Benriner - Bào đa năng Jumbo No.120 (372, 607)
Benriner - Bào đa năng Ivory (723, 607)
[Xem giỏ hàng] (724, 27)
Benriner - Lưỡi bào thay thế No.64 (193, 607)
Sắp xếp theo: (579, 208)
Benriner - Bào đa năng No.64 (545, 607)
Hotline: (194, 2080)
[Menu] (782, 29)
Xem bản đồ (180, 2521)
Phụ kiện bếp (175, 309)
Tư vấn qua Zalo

* **EXERCISE OBJECTIVE**
Recast all the rows above as a Markdown table with two columns, No. and Text, giving each row its number and skipping any blank lines.

* **SOLUTION BELOW**
| No. | Text |
|---|---|
| 1 | Benriner - Bào đa năng Jumbo No.120 (372, 607) |
| 2 | Benriner - Bào đa năng Ivory (723, 607) |
| 3 | [Xem giỏ hàng] (724, 27) |
| 4 | Benriner - Lưỡi bào thay thế No.64 (193, 607) |
| 5 | Sắp xếp theo: (579, 208) |
| 6 | Benriner - Bào đa năng No.64 (545, 607) |
| 7 | Hotline: (194, 2080) |
| 8 | [Menu] (782, 29) |
| 9 | Xem bản đồ (180, 2521) |
| 10 | Phụ kiện bếp (175, 309) |
| 11 | Tư vấn qua Zalo |